Agent Scaling Pitfalls: Degradation, Vulns, Evals & Fixes
Key Questions
What pitfalls occur in agent scaling?
Agents suffer degradation, vulnerabilities like injection/poison, and poor generalization. Stanford research shows single agents outperform multi-agents in many cases.
What evaluations measure agent trustworthiness?
ClawArena and Claw-Eval provide trustworthy evals. AgentHazard (73%) and AgentSocialBench test leaks and privacy risks.
How does ThinkTwice improve reasoning?
ThinkTwice jointly optimizes LLMs for reasoning and self-refinement. It addresses base LLM flops without test-time adaptation (TTA).
What is Cog-DRIFT in RLVR?
Cog-DRIFT breaks exploration barriers in reinforcement learning via verifiable rewards (RLVR). It enhances agent reasoning scalability.
What security measures protect agents?
Security sandboxes and AgentSocialBench evaluate privacy. Papers cover traps, injections, and noisy supervision robustness.
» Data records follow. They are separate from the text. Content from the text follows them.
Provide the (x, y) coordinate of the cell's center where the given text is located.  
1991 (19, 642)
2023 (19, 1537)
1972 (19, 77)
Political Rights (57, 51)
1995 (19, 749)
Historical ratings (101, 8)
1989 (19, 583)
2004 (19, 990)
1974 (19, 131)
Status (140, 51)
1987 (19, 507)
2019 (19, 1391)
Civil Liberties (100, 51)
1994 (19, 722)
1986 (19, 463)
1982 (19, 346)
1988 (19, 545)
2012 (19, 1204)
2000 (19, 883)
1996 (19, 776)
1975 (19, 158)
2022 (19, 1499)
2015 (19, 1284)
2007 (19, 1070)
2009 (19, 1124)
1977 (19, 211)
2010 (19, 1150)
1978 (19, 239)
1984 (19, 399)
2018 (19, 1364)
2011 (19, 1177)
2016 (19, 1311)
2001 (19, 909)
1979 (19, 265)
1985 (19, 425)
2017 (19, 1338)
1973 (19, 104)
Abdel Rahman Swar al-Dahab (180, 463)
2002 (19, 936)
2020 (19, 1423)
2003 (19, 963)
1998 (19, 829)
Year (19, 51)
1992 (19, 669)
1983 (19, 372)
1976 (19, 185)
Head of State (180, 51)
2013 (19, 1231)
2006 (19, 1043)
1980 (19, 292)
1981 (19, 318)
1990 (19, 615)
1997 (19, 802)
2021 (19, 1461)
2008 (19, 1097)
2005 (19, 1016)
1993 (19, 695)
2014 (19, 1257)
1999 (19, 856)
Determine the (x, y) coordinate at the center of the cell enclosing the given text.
What frameworks survey agent harnesses?
A survey reviews 22 agent harness systems. It highlights orchestration gaps and workflows vs. agents debate.
How do APO and DSPy/OPRO aid optimization?
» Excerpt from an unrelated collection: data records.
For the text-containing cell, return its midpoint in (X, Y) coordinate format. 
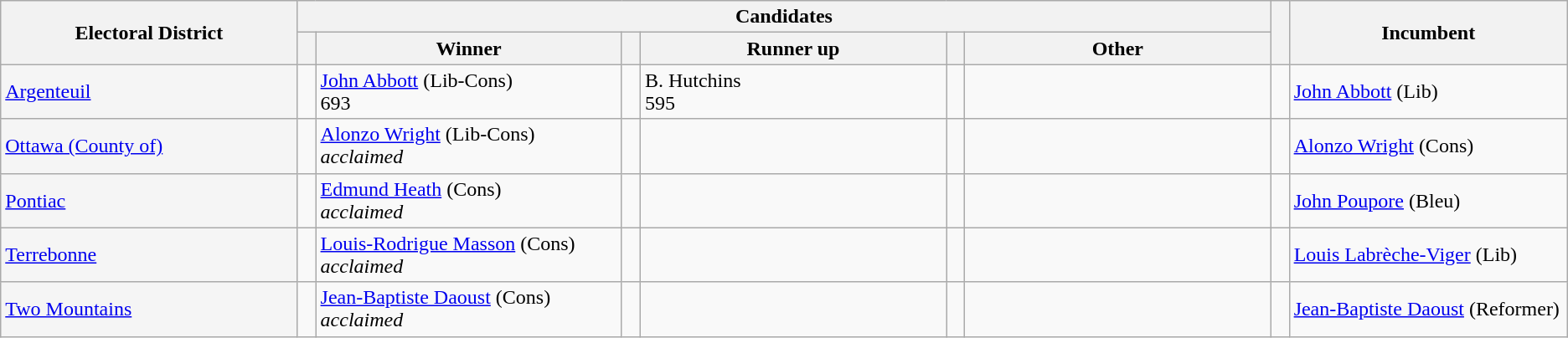
Candidates (784, 17)
Other (1117, 49)
Two Mountains (149, 310)
Jean-Baptiste Daoust (Reformer) (1428, 310)
John Abbott (Lib) (1428, 92)
Runner up (792, 49)
John Abbott (Lib-Cons) 693 (469, 92)
Edmund Heath (Cons) acclaimed (469, 201)
Alonzo Wright (Cons) (1428, 146)
Jean-Baptiste Daoust (Cons) acclaimed (469, 310)
Ottawa (County of) (149, 146)
Terrebonne (149, 255)
Alonzo Wright (Lib-Cons) acclaimed (469, 146)
Louis Labrèche-Viger (Lib) (1428, 255)
Electoral District (149, 33)
Pontiac (149, 201)
Argenteuil (149, 92)
Winner (469, 49)
Louis-Rodrigue Masson (Cons) acclaimed (469, 255)
B. Hutchins 595 (792, 92)
John Poupore (Bleu) (1428, 201)
Incumbent (1428, 33)
Provide the [x, y] coordinate of the cell's center where the given text is located.  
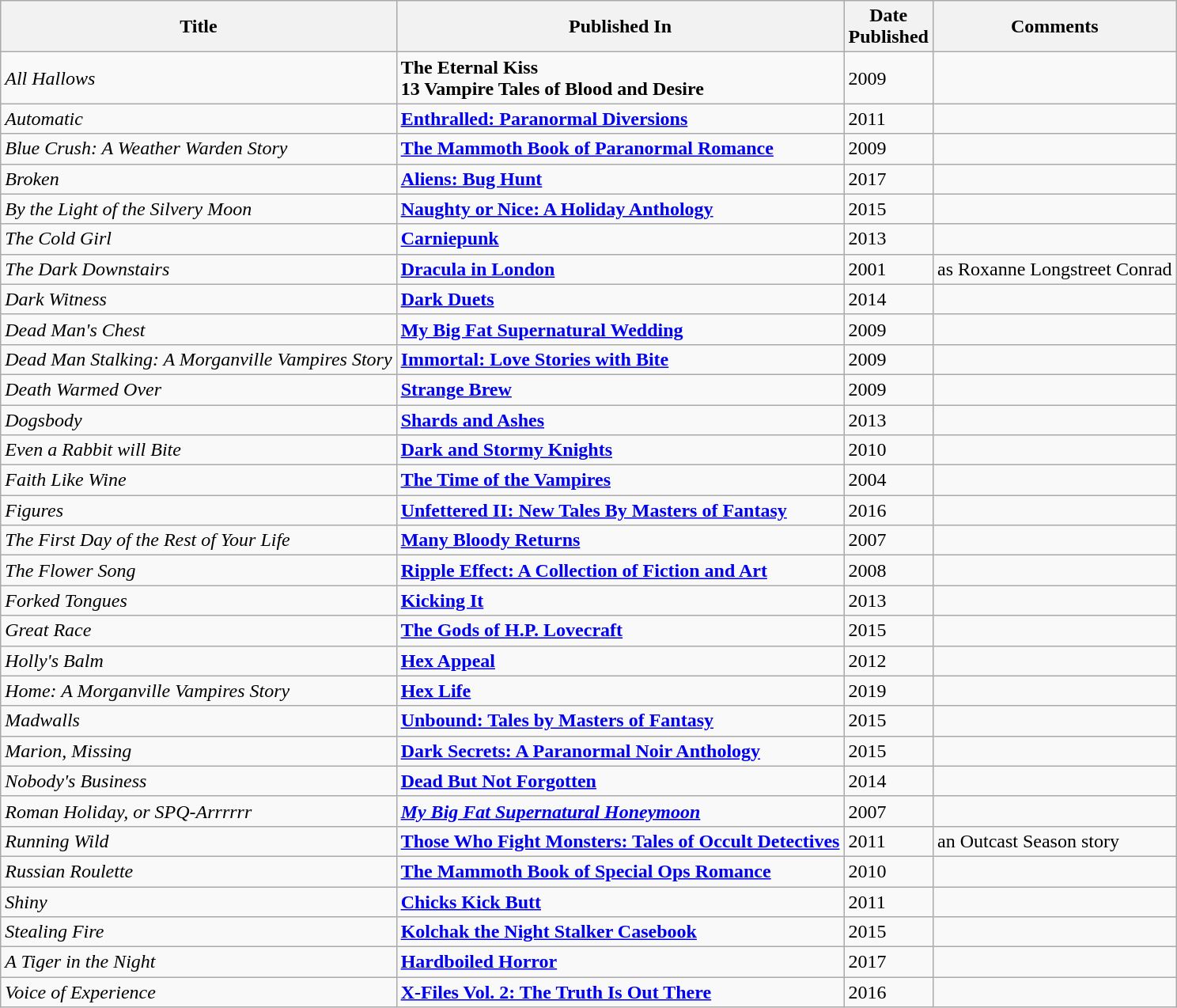
Even a Rabbit will Bite [199, 450]
Stealing Fire [199, 932]
Kicking It [620, 600]
The Gods of H.P. Lovecraft [620, 630]
The Mammoth Book of Paranormal Romance [620, 149]
Dark Secrets: A Paranormal Noir Anthology [620, 751]
Dead But Not Forgotten [620, 781]
Hardboiled Horror [620, 962]
Voice of Experience [199, 992]
A Tiger in the Night [199, 962]
Roman Holiday, or SPQ-Arrrrrr [199, 811]
Chicks Kick Butt [620, 901]
Unbound: Tales by Masters of Fantasy [620, 721]
Kolchak the Night Stalker Casebook [620, 932]
Comments [1054, 27]
Dogsbody [199, 420]
My Big Fat Supernatural Honeymoon [620, 811]
as Roxanne Longstreet Conrad [1054, 269]
Hex Appeal [620, 660]
Broken [199, 179]
Immortal: Love Stories with Bite [620, 359]
2004 [888, 480]
Automatic [199, 119]
2008 [888, 570]
Forked Tongues [199, 600]
Many Bloody Returns [620, 540]
Blue Crush: A Weather Warden Story [199, 149]
Dead Man Stalking: A Morganville Vampires Story [199, 359]
The Eternal Kiss13 Vampire Tales of Blood and Desire [620, 78]
Naughty or Nice: A Holiday Anthology [620, 209]
Madwalls [199, 721]
Title [199, 27]
Carniepunk [620, 239]
2012 [888, 660]
The Flower Song [199, 570]
Dark Duets [620, 299]
Dracula in London [620, 269]
The Mammoth Book of Special Ops Romance [620, 871]
an Outcast Season story [1054, 841]
Dead Man's Chest [199, 329]
Aliens: Bug Hunt [620, 179]
The First Day of the Rest of Your Life [199, 540]
Hex Life [620, 691]
Death Warmed Over [199, 389]
2019 [888, 691]
X-Files Vol. 2: The Truth Is Out There [620, 992]
Ripple Effect: A Collection of Fiction and Art [620, 570]
Home: A Morganville Vampires Story [199, 691]
Dark Witness [199, 299]
The Dark Downstairs [199, 269]
Marion, Missing [199, 751]
Published In [620, 27]
2001 [888, 269]
Holly's Balm [199, 660]
Shards and Ashes [620, 420]
Strange Brew [620, 389]
Unfettered II: New Tales By Masters of Fantasy [620, 510]
By the Light of the Silvery Moon [199, 209]
My Big Fat Supernatural Wedding [620, 329]
Great Race [199, 630]
The Time of the Vampires [620, 480]
Those Who Fight Monsters: Tales of Occult Detectives [620, 841]
Running Wild [199, 841]
Faith Like Wine [199, 480]
Dark and Stormy Knights [620, 450]
Figures [199, 510]
Russian Roulette [199, 871]
All Hallows [199, 78]
DatePublished [888, 27]
Shiny [199, 901]
Enthralled: Paranormal Diversions [620, 119]
The Cold Girl [199, 239]
Nobody's Business [199, 781]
APO uses DSPy/OPRO for automated prompt optimization. Self-Execution improves coding via agent trajectories.
What benchmarks test agentic skills?
Agentic skills use wild benchmarks; LightThinker++ manages memory. Holos scales multi-agents for web tasks.
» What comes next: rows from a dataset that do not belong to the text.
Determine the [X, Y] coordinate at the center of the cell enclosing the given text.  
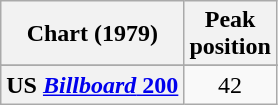
Chart (1979) [92, 34]
US Billboard 200 [92, 85]
42 [230, 85]
Peakposition [230, 34]
Locate the cell with the specified text and output its (X, Y) center coordinate. 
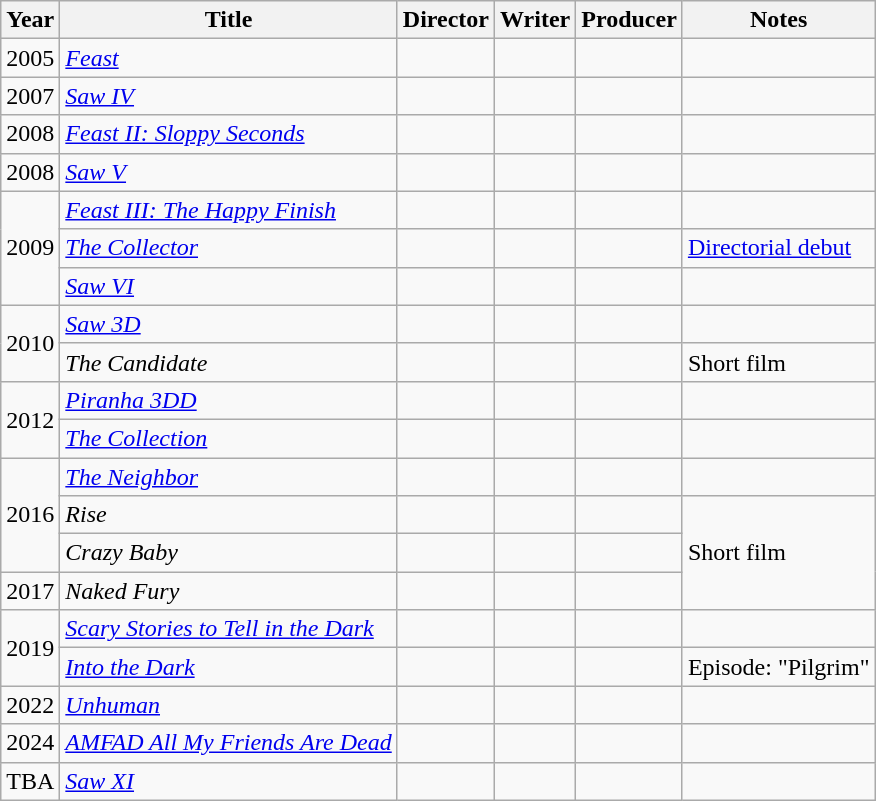
Writer (536, 20)
Scary Stories to Tell in the Dark (228, 629)
Notes (778, 20)
Crazy Baby (228, 553)
2024 (30, 743)
Episode: "Pilgrim" (778, 667)
2005 (30, 58)
Title (228, 20)
The Neighbor (228, 477)
Feast II: Sloppy Seconds (228, 134)
Unhuman (228, 705)
Year (30, 20)
Saw XI (228, 781)
2017 (30, 591)
Feast (228, 58)
Into the Dark (228, 667)
Rise (228, 515)
AMFAD All My Friends Are Dead (228, 743)
Naked Fury (228, 591)
Directorial debut (778, 248)
Saw 3D (228, 324)
2010 (30, 343)
Saw VI (228, 286)
The Candidate (228, 362)
Saw V (228, 172)
Saw IV (228, 96)
2022 (30, 705)
2016 (30, 515)
The Collection (228, 438)
TBA (30, 781)
Piranha 3DD (228, 400)
2019 (30, 648)
Producer (630, 20)
Director (446, 20)
2007 (30, 96)
2009 (30, 248)
Feast III: The Happy Finish (228, 210)
2012 (30, 419)
The Collector (228, 248)
Determine the [X, Y] coordinate at the center of the cell enclosing the given text.  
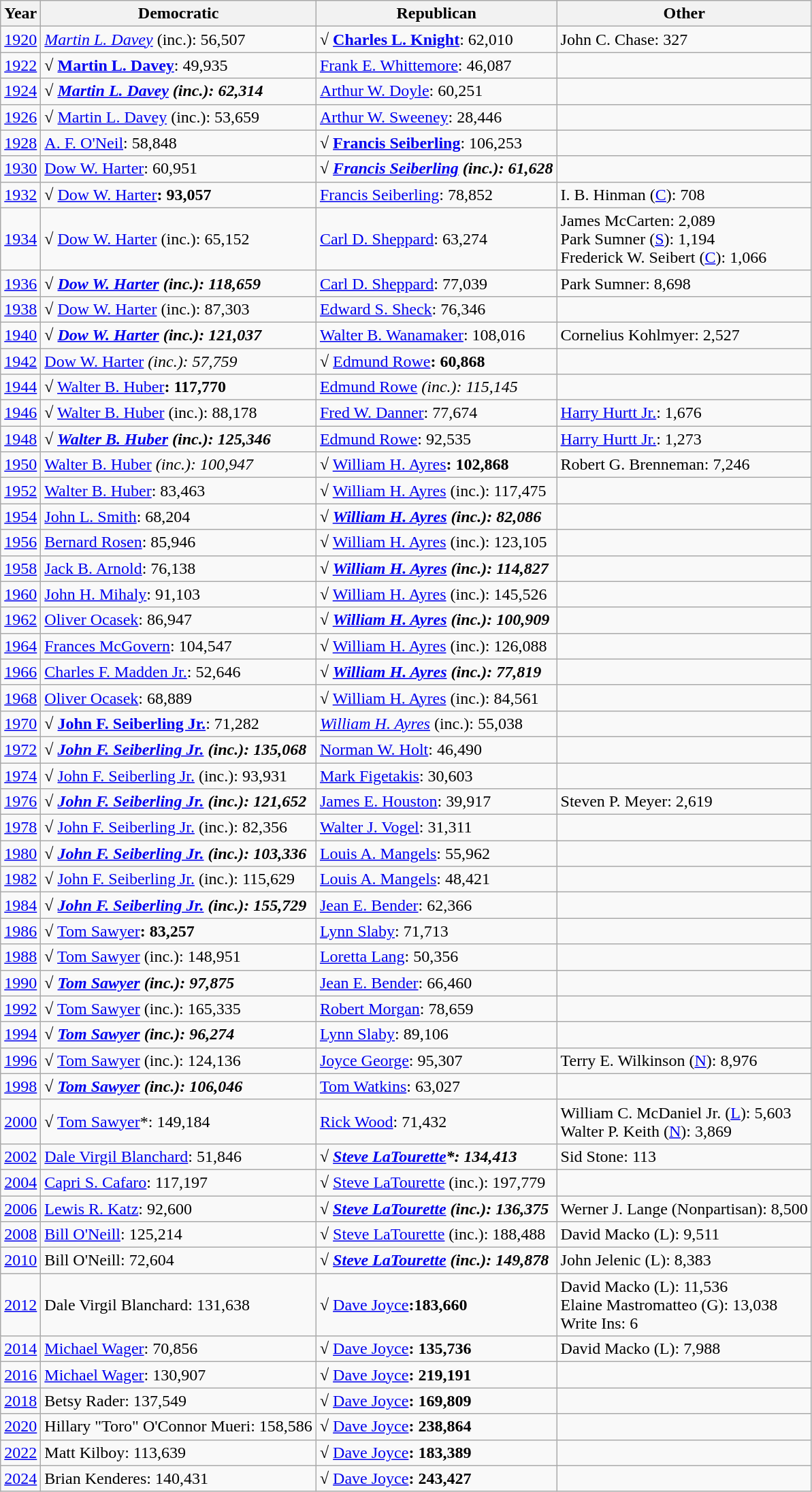
Rick Wood: 71,432 [436, 1122]
2018 [20, 1401]
Bernard Rosen: 85,946 [178, 542]
Terry E. Wilkinson (N): 8,976 [684, 1060]
2016 [20, 1375]
√ William H. Ayres (inc.): 100,909 [436, 620]
Edmund Rowe (inc.): 115,145 [436, 387]
Robert Morgan: 78,659 [436, 1009]
√ Charles L. Knight: 62,010 [436, 39]
√ Tom Sawyer*: 149,184 [178, 1122]
Lynn Slaby: 71,713 [436, 931]
1964 [20, 646]
Frank E. Whittemore: 46,087 [436, 65]
Dow W. Harter (inc.): 57,759 [178, 361]
1926 [20, 117]
1948 [20, 439]
√ Walter B. Huber (inc.): 88,178 [178, 413]
Louis A. Mangels: 48,421 [436, 879]
Other [684, 14]
√ William H. Ayres (inc.): 117,475 [436, 491]
Harry Hurtt Jr.: 1,273 [684, 439]
√ Dow W. Harter (inc.): 118,659 [178, 283]
√ William H. Ayres (inc.): 82,086 [436, 517]
√ William H. Ayres (inc.): 123,105 [436, 542]
John C. Chase: 327 [684, 39]
1942 [20, 361]
√ Tom Sawyer (inc.): 165,335 [178, 1009]
1972 [20, 749]
√ William H. Ayres (inc.): 77,819 [436, 672]
John L. Smith: 68,204 [178, 517]
√ William H. Ayres (inc.): 114,827 [436, 568]
2014 [20, 1349]
1958 [20, 568]
Louis A. Mangels: 55,962 [436, 854]
Carl D. Sheppard: 77,039 [436, 283]
√ Edmund Rowe: 60,868 [436, 361]
Charles F. Madden Jr.: 52,646 [178, 672]
√ Francis Seiberling (inc.): 61,628 [436, 169]
√ Tom Sawyer (inc.): 148,951 [178, 957]
1928 [20, 143]
Werner J. Lange (Nonpartisan): 8,500 [684, 1208]
Bill O'Neill: 72,604 [178, 1261]
1962 [20, 620]
Park Sumner: 8,698 [684, 283]
Arthur W. Sweeney: 28,446 [436, 117]
David Macko (L): 11,536 Elaine Mastromatteo (G): 13,038 Write Ins: 6 [684, 1305]
√ Martin L. Davey (inc.): 53,659 [178, 117]
1980 [20, 854]
David Macko (L): 7,988 [684, 1349]
√ Dave Joyce: 219,191 [436, 1375]
1932 [20, 195]
Loretta Lang: 50,356 [436, 957]
1960 [20, 594]
David Macko (L): 9,511 [684, 1235]
1986 [20, 931]
√ Dave Joyce:183,660 [436, 1305]
√ Dave Joyce: 183,389 [436, 1452]
Michael Wager: 130,907 [178, 1375]
√ Tom Sawyer (inc.): 124,136 [178, 1060]
Oliver Ocasek: 68,889 [178, 698]
A. F. O'Neil: 58,848 [178, 143]
√ Dow W. Harter (inc.): 87,303 [178, 309]
√ John F. Seiberling Jr.: 71,282 [178, 724]
√ Steve LaTourette (inc.): 188,488 [436, 1235]
√ John F. Seiberling Jr. (inc.): 82,356 [178, 828]
√ Tom Sawyer (inc.): 97,875 [178, 983]
√ William H. Ayres: 102,868 [436, 465]
√ Francis Seiberling: 106,253 [436, 143]
Mark Figetakis: 30,603 [436, 775]
2024 [20, 1478]
√ Steve LaTourette (inc.): 197,779 [436, 1182]
2020 [20, 1427]
William H. Ayres (inc.): 55,038 [436, 724]
1930 [20, 169]
2002 [20, 1156]
1952 [20, 491]
√ Martin L. Davey (inc.): 62,314 [178, 91]
1994 [20, 1035]
Bill O'Neill: 125,214 [178, 1235]
√ Steve LaTourette (inc.): 149,878 [436, 1261]
Matt Kilboy: 113,639 [178, 1452]
1936 [20, 283]
Jean E. Bender: 62,366 [436, 905]
√ Steve LaTourette*: 134,413 [436, 1156]
1968 [20, 698]
Walter J. Vogel: 31,311 [436, 828]
√ Walter B. Huber (inc.): 125,346 [178, 439]
2012 [20, 1305]
Robert G. Brenneman: 7,246 [684, 465]
Hillary "Toro" O'Connor Mueri: 158,586 [178, 1427]
2004 [20, 1182]
√ Dow W. Harter (inc.): 65,152 [178, 239]
Democratic [178, 14]
Tom Watkins: 63,027 [436, 1086]
Dale Virgil Blanchard: 51,846 [178, 1156]
1998 [20, 1086]
Walter B. Huber: 83,463 [178, 491]
Republican [436, 14]
Fred W. Danner: 77,674 [436, 413]
√ Dave Joyce: 135,736 [436, 1349]
√ William H. Ayres (inc.): 84,561 [436, 698]
1924 [20, 91]
1934 [20, 239]
2000 [20, 1122]
Michael Wager: 70,856 [178, 1349]
1954 [20, 517]
1956 [20, 542]
1944 [20, 387]
√ John F. Seiberling Jr. (inc.): 135,068 [178, 749]
√ William H. Ayres (inc.): 145,526 [436, 594]
Betsy Rader: 137,549 [178, 1401]
√ Walter B. Huber: 117,770 [178, 387]
Norman W. Holt: 46,490 [436, 749]
Joyce George: 95,307 [436, 1060]
Dale Virgil Blanchard: 131,638 [178, 1305]
Jack B. Arnold: 76,138 [178, 568]
√ Tom Sawyer (inc.): 96,274 [178, 1035]
Dow W. Harter: 60,951 [178, 169]
1992 [20, 1009]
John H. Mihaly: 91,103 [178, 594]
√ Dow W. Harter: 93,057 [178, 195]
√ John F. Seiberling Jr. (inc.): 103,336 [178, 854]
1950 [20, 465]
√ Dow W. Harter (inc.): 121,037 [178, 335]
√ Dave Joyce: 243,427 [436, 1478]
√ Tom Sawyer: 83,257 [178, 931]
Arthur W. Doyle: 60,251 [436, 91]
Martin L. Davey (inc.): 56,507 [178, 39]
√ Tom Sawyer (inc.): 106,046 [178, 1086]
Carl D. Sheppard: 63,274 [436, 239]
√ Martin L. Davey: 49,935 [178, 65]
Edmund Rowe: 92,535 [436, 439]
1976 [20, 802]
1940 [20, 335]
1970 [20, 724]
2010 [20, 1261]
Edward S. Sheck: 76,346 [436, 309]
1988 [20, 957]
1966 [20, 672]
Walter B. Wanamaker: 108,016 [436, 335]
√ Dave Joyce: 238,864 [436, 1427]
1978 [20, 828]
1938 [20, 309]
Capri S. Cafaro: 117,197 [178, 1182]
√ John F. Seiberling Jr. (inc.): 121,652 [178, 802]
James E. Houston: 39,917 [436, 802]
Walter B. Huber (inc.): 100,947 [178, 465]
Sid Stone: 113 [684, 1156]
1984 [20, 905]
Cornelius Kohlmyer: 2,527 [684, 335]
Jean E. Bender: 66,460 [436, 983]
1996 [20, 1060]
I. B. Hinman (C): 708 [684, 195]
Frances McGovern: 104,547 [178, 646]
Lewis R. Katz: 92,600 [178, 1208]
1946 [20, 413]
√ Steve LaTourette (inc.): 136,375 [436, 1208]
√ John F. Seiberling Jr. (inc.): 155,729 [178, 905]
√ John F. Seiberling Jr. (inc.): 93,931 [178, 775]
Brian Kenderes: 140,431 [178, 1478]
√ John F. Seiberling Jr. (inc.): 115,629 [178, 879]
Year [20, 14]
Lynn Slaby: 89,106 [436, 1035]
1982 [20, 879]
√ William H. Ayres (inc.): 126,088 [436, 646]
Francis Seiberling: 78,852 [436, 195]
2022 [20, 1452]
2006 [20, 1208]
√ Dave Joyce: 169,809 [436, 1401]
Harry Hurtt Jr.: 1,676 [684, 413]
1920 [20, 39]
Steven P. Meyer: 2,619 [684, 802]
1990 [20, 983]
James McCarten: 2,089Park Sumner (S): 1,194Frederick W. Seibert (C): 1,066 [684, 239]
William C. McDaniel Jr. (L): 5,603Walter P. Keith (N): 3,869 [684, 1122]
John Jelenic (L): 8,383 [684, 1261]
1922 [20, 65]
Oliver Ocasek: 86,947 [178, 620]
1974 [20, 775]
2008 [20, 1235]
Claude Sonnet 4.5 emotion vectors; OpenClaw chaos/safety; WSJ fails; Agent Traps/injection/poison; AgentHazard 73%/AgentSocialBench leaks; ClawArena/Claw-Eval trustworthy evals; agentic skills wild benchmarks; base LLMs generalization flops (no TTA); Stanford single > multi-agents; Cog-DRIFT RLVR; ThinkTwice reasoning/self-ref; Self-Execution coding; Learning from Agent Trajectories; SkillX/FileGram/LightThinker++; agent harness survey (22 systems); learnable TTA; noisy supervision; APO (DSPy/OPRO); security sandboxes; 6 layers/orch gap; workflows vs agents; Holos/Neuro-Symbolic/SSD/CORAL/Omni-SimpleMem/Raschka/Cyara.